Launched in June 2019 as Calibra, Facebook later renamed its digital currency wallet to Novi. The company also has its own cryptocurrency called Diem (formerly Libra) in the pipeline as part of its broader payments project. But regulatory hurdles mean Novi is launching without it. For this pilot, the digital wallet will use the Pax Dollar (USDP), which is the eighth-largest stablecoin currently. Coinbase will provide custody services for Novi.
But David notes that Diem will eventually arrive on Novi after it has overcome the regulatory hurdles. “Our support for Diem hasn’t changed and we intend to launch Novi with Diem once it receives regulatory approval and goes live,” he said. “We care about interoperability and we want to do it right.”
Facebook is promising to give utmost priority to the privacy and security of user information. All financial information stored in Novi will be encrypted. The app also has built-in protections against fraud, while a dedicated team will be keeping track of any suspicious activities. If they determine an unauthorized transaction on Novi, the company will provide a full refund.
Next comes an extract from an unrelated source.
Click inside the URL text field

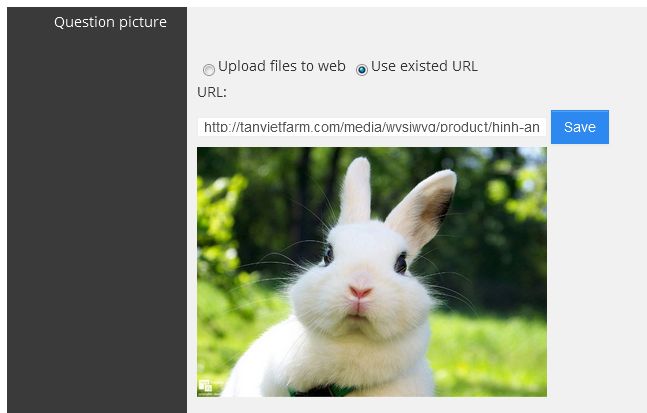(x=372, y=127)
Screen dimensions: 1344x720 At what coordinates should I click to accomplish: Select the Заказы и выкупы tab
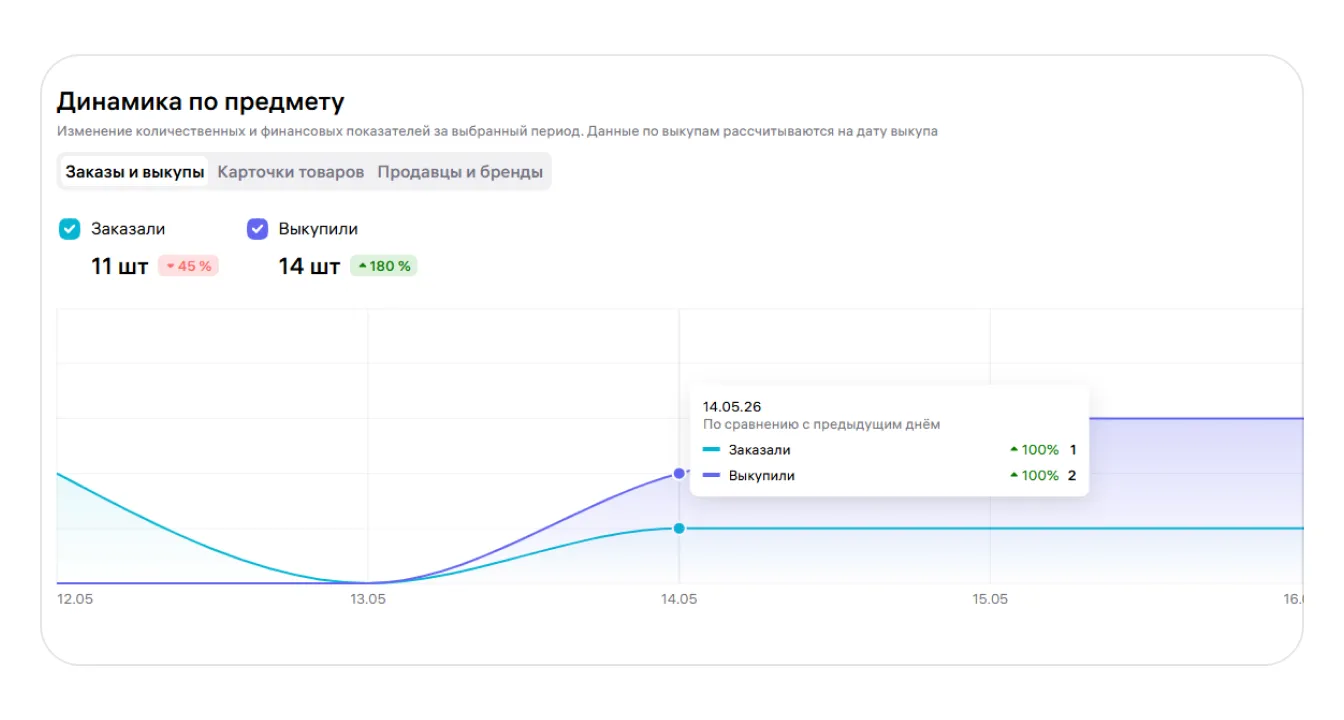[x=135, y=172]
Additionally, a 24/7 Novi Customer Care team will be available via in-app chat in English and Spanish.
How to use the Novi digital wallet?
As said earlier, Facebook is piloting its digital wallet Novi in parts of the US and Guatemala. Interested users in these regions can download the app on their Android smartphones or iPhones and sign-up using a valid government-issued ID to get started. The company notes that the pilot program will be available to a limited number of users initially. So some people may have to wait longer for approval.
Those who have access to Novi will be able to add money to their accounts using a debit card. They can then send money from their account to a contact who also has a Novi account. The recipient can withdraw the money in their local currency. They can pick up cash from a nearby location or transfer the amount to their bank account. Facebook says these options may vary by country.
As David promises, Facebook will not charge users for money transfers through Novi. Instead, the company plans to offer merchant payment services through the app and make a profit from it. Person-to-person payments will remain free.
Novi will be available to more people, and in more regions, after the pilot program is over. We will be keeping an eye on it and let you know once the service rolls out widely.
Lawmakers are already calling on Facebook to shelve Novi
Hours after David announced the Novi pilot, lawmakers have called on Facebook to stop it. A group of five Democratic senators has sent a letter to CEO Mark Zuckerberg saying the company “cannot be trusted to manage a payment system or digital currency when its existing ability to manage risks and keep consumers safe has proven wholly insufficient.”